Copy out every line of the items below word for word, leaving out the pictures.

-- begin Dataset extract --

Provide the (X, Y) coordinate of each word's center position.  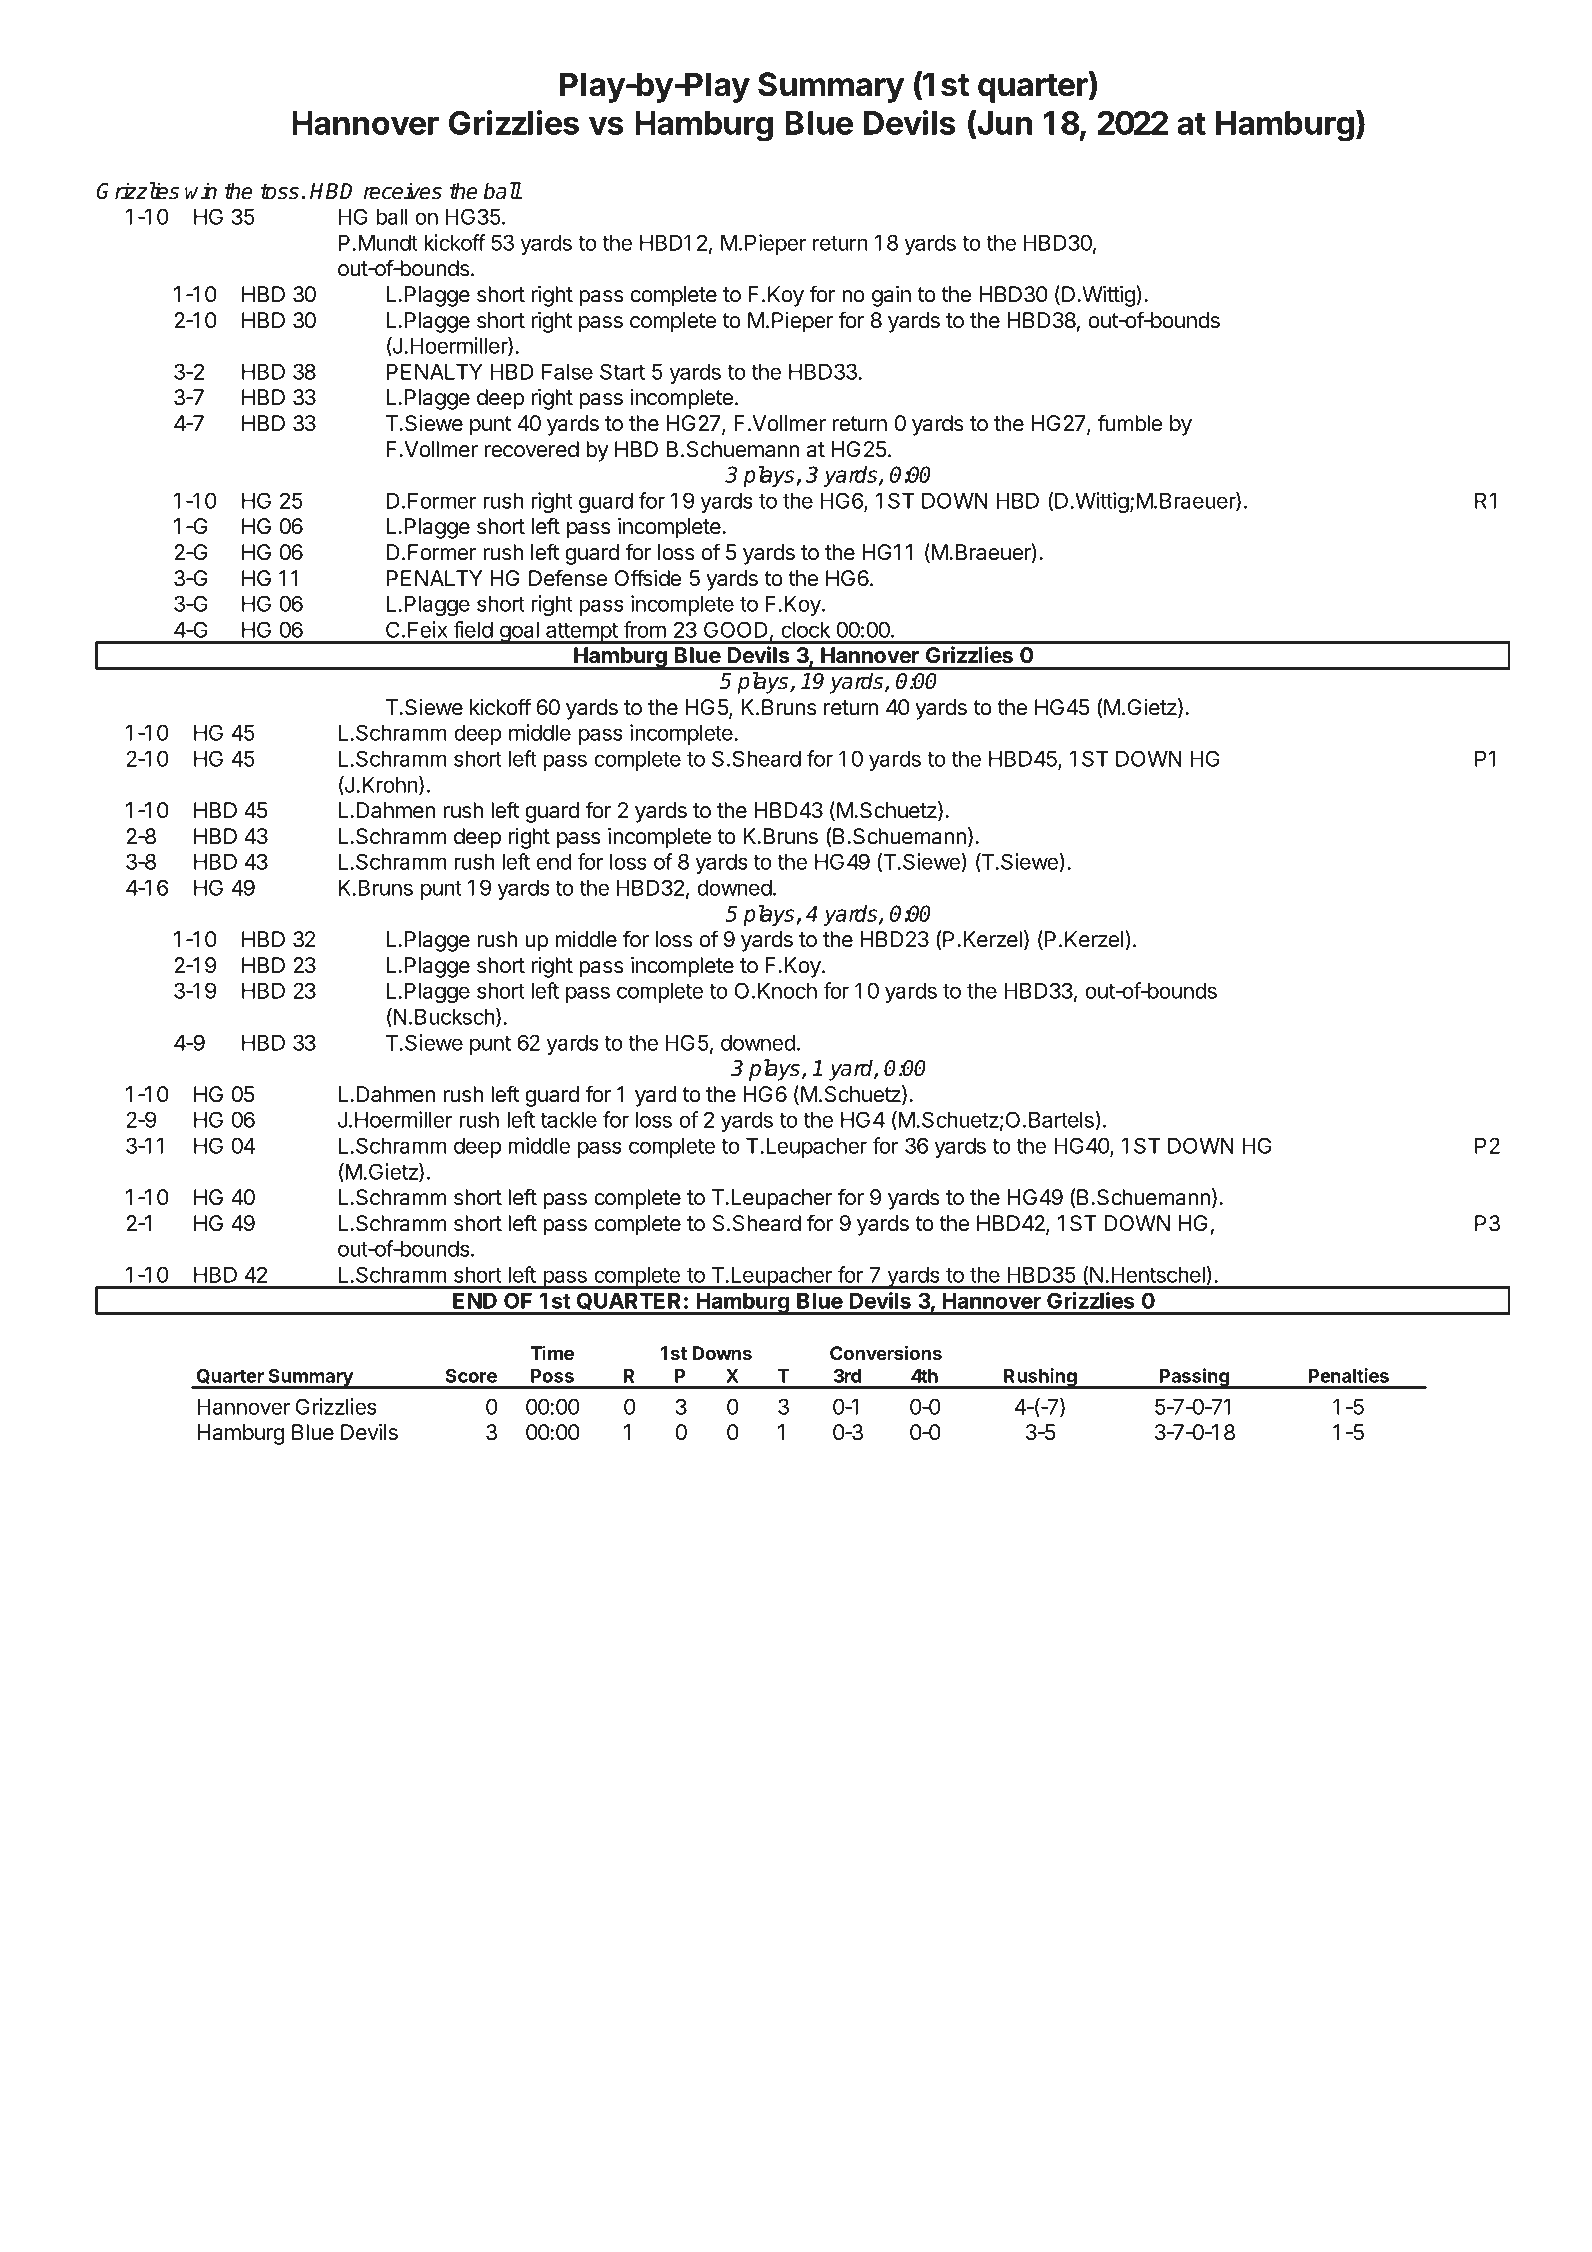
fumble (1130, 423)
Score (471, 1375)
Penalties (1348, 1375)
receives (403, 191)
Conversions (886, 1352)
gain (891, 296)
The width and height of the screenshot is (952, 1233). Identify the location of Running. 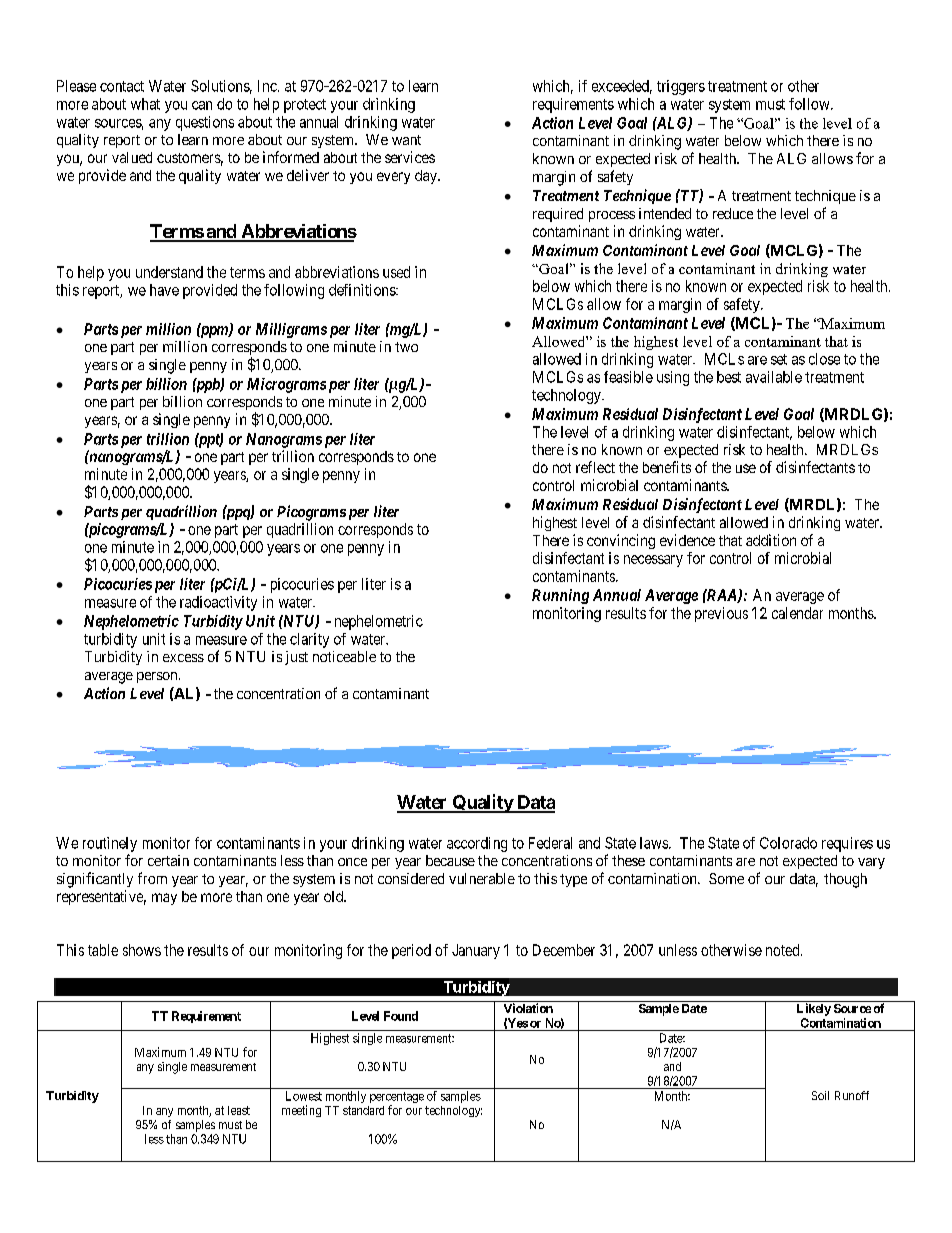
(560, 596).
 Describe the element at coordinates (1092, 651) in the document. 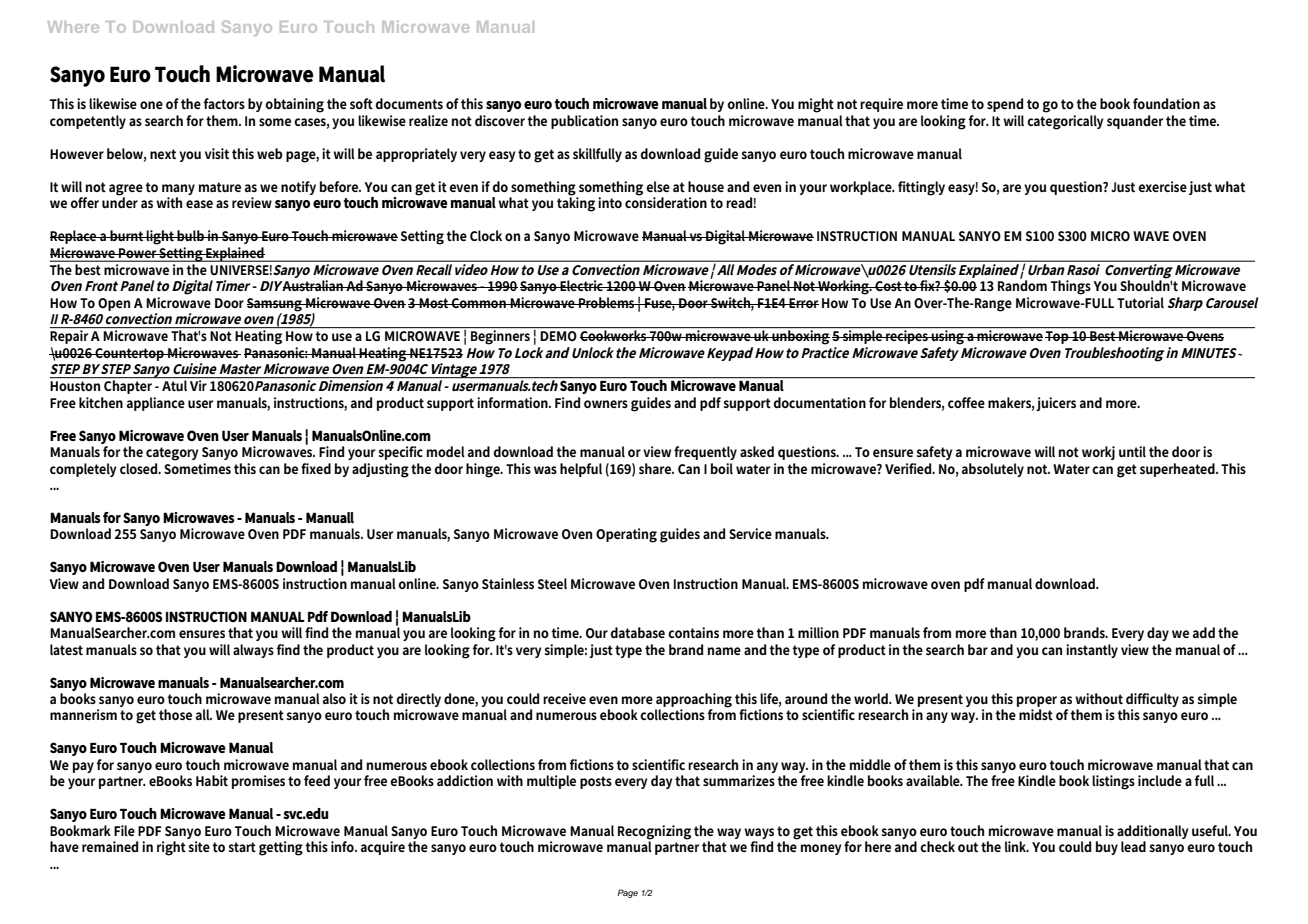

I see `instantly` at that location.
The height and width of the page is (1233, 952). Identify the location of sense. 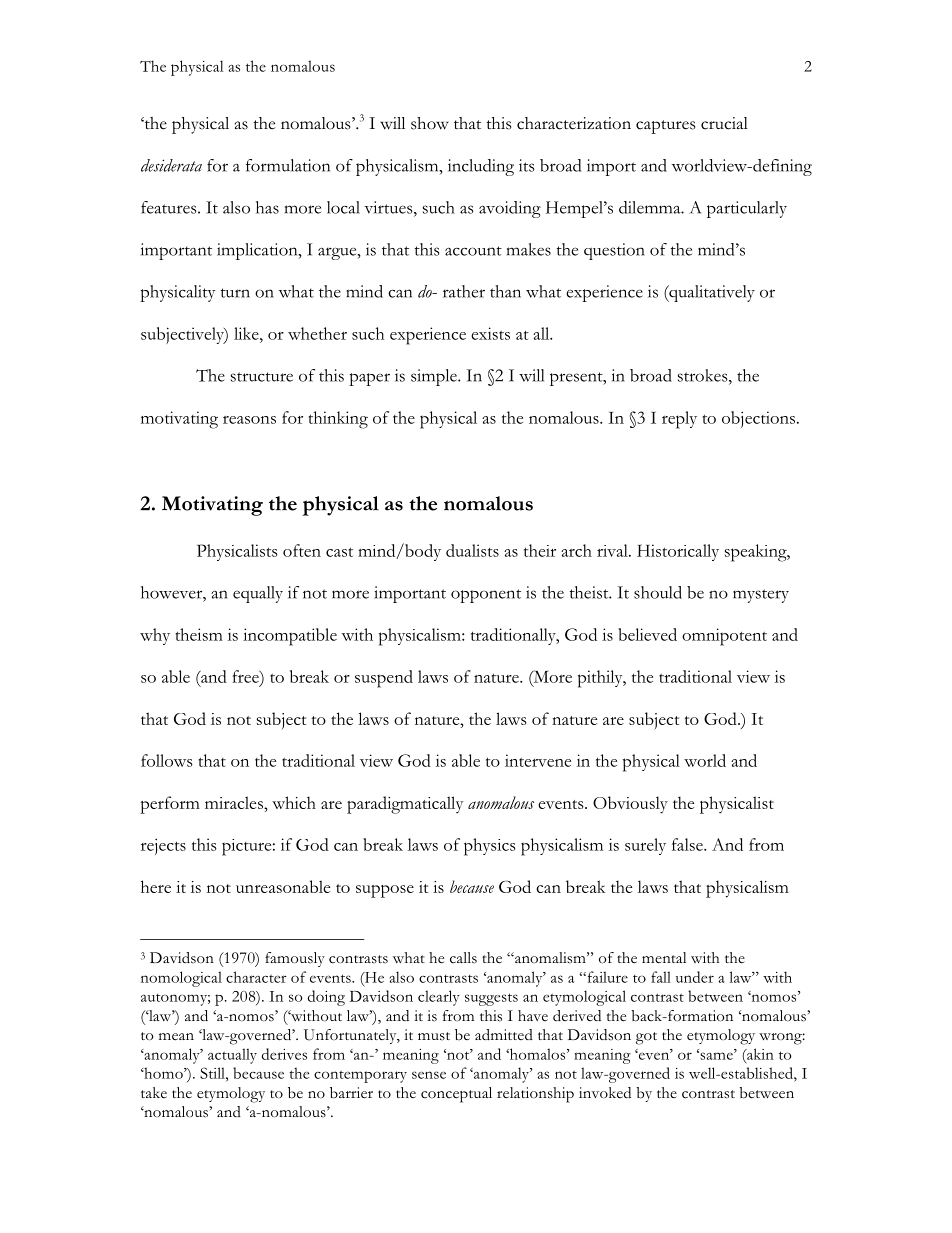
(429, 1075).
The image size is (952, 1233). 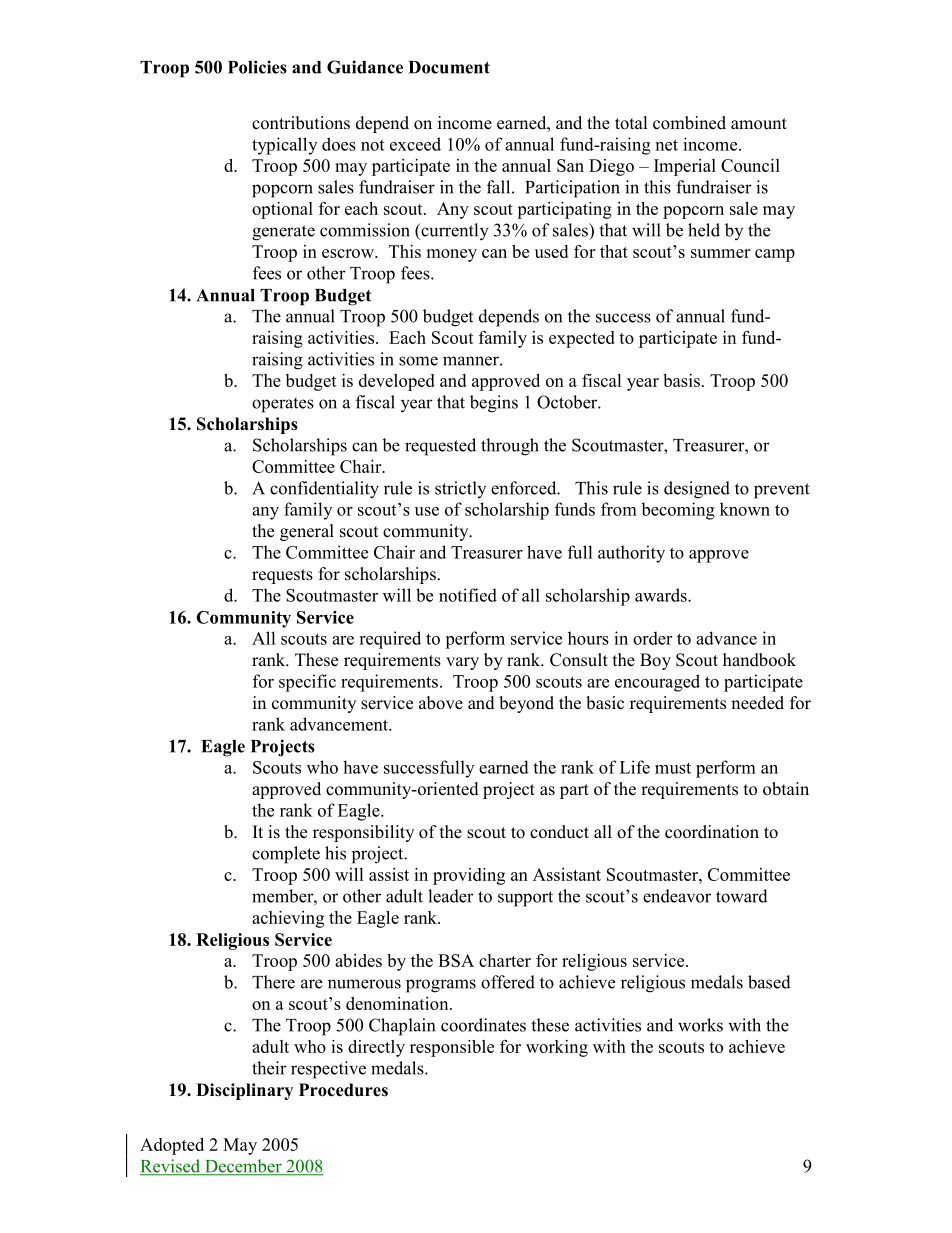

-- end Dataset extract --

| Response below |
Provide the (X, Y) coordinate of each word's center position.  
fumble (1130, 423)
Score (471, 1375)
Penalties (1348, 1375)
receives (403, 191)
Conversions (886, 1352)
gain (891, 296)
The width and height of the screenshot is (952, 1233). Identify the location of Running. 
(560, 596).
 Describe the element at coordinates (1092, 651) in the document. 

I see `instantly` at that location.
The height and width of the page is (1233, 952). Identify the location of sense. 
(429, 1075).
The image size is (952, 1233). 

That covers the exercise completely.